Rabbi Simcha Bunim taught that every person should carry two pieces of paper, one in each pocket: in one pocket “For me the world was created.” and in the other “I am but dust and ashes.” When we have moments of self loathing take out the first; in moments of grandiosity the second. Our souls are poised between greatness and nothingness; in knowing both are we blessed.

(The story is famous; this particular paraphrase was written by Rabbi David Wolpe, but there are many similar variants.)

As baseball fans who follow a team chock full of players who are barely old enough to drink, we should probably keep two quotes in our pockets. First, fantasy guru Ron Shandler’s famous line, “Once a player displays a skill, he owns it.” And second, Gary Huckabay’s even more famous line, “TINSTAAPP: There is No Such Thing as a Pitching Prospect.”

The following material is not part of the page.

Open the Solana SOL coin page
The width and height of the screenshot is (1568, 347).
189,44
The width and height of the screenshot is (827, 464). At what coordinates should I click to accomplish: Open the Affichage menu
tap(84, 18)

So, who were the 2018 Braves starters? No, really: who were they?

The Adults

  1. First: Foltzie. What with luck and everything, it’s possible that 2018 could turn out to be a career year for him, at least in turns of ERA. But the tall northpaw took the leap forward that I think a few of us may have given up hoping for, as the man who could always throw four good innings to start a game finally figured out how to throw three more good ones after that.
  2. Second: Kevin Gausman. Look, I like him. He probably isn’t an ace and he probably doesn’t have to be, with all the twentysomething prospects we have knocking on the door. His ERA as a Brave was stellar. His K-rate as a Brave was crappy. His velocity was down a little over a mile per hour in 2018 compared with previous years, and that was all part of the plan, as he was working on improved command. Indeed, his walks did drop as a Brave, but so did his HR/FB and BABIP and strand rate and all the numbers that make you think he wasn’t nearly as good as his ERA suggested.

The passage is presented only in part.